Controversy and criticism
More recently, Hrdlička's methods have come under scrutiny and criticism with regard to his treatment of Native American remains. An AP newswire article, "Mexico Indian Remains Returned From NY Museum For Burial" from November 17, 2009, recounted his study of Mexico's tribal races, including the beheading of still-decomposing victims of a massacre of Yaqui Indians and removing the flesh from the skulls as part of these studies. He also threw out the corpse of an infant that was found in a cradleboard but forwarded this artifact along with the skulls and other remains to New York's American Museum of Natural History.

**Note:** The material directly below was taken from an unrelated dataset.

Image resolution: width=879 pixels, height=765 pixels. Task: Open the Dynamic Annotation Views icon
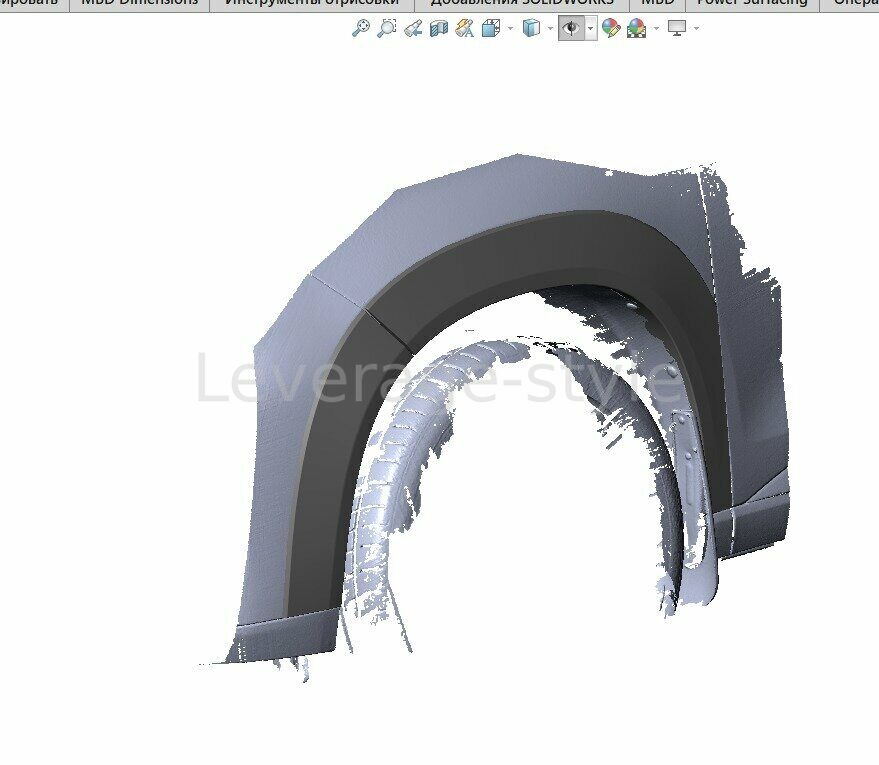coord(464,29)
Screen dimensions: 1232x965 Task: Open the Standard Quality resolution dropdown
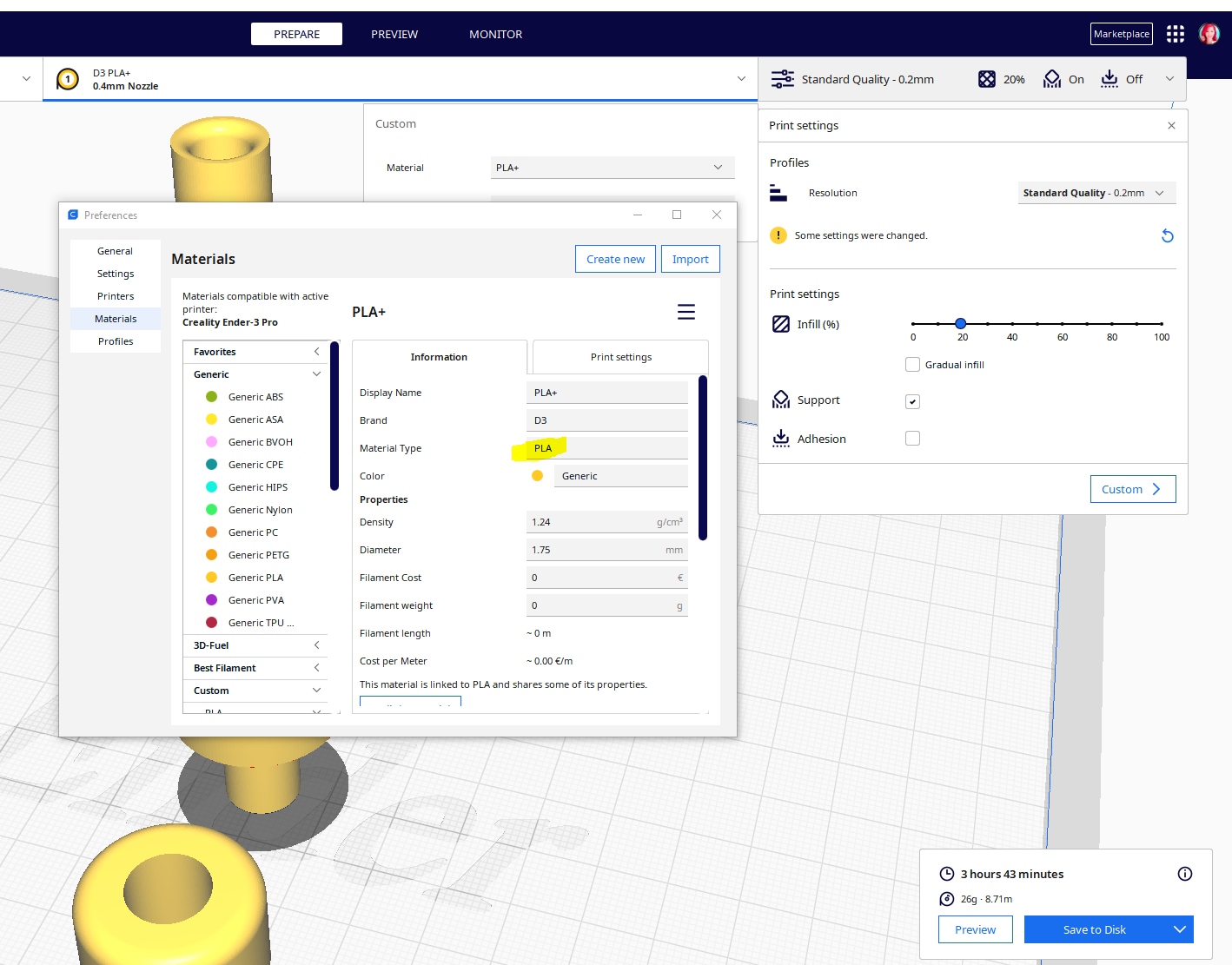tap(1096, 192)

While these practices are not inconsistent with other ethnographers and human origin researchers of that era, the moral and ethical ramifications of these research practices continues to be debated today. His work has also been linked to the development of American eugenics laws.
Family
August 6, 1896 Hrdlička married German-American Marie Stickler, daughter of Phillip Jakob Strickler from Edenkoben, Bavaria, who immigrated to Manhattan in 1855. Marie died in 1918 of complications of diabetes. In the summer of 1920 Hrdlička married a second time, his fiancée was another German-American woman, Wilhelmina "Mina" Mansfield.
Literature
Mann, Charles. 1491: New Revelations of the Americas Before Columbus, New York: Random House, 2005.
Redman, Samuel J. Bone Rooms: From Scientific Racism to Human Prehistory in Museums, Cambridge: Harvard University Press. 2016.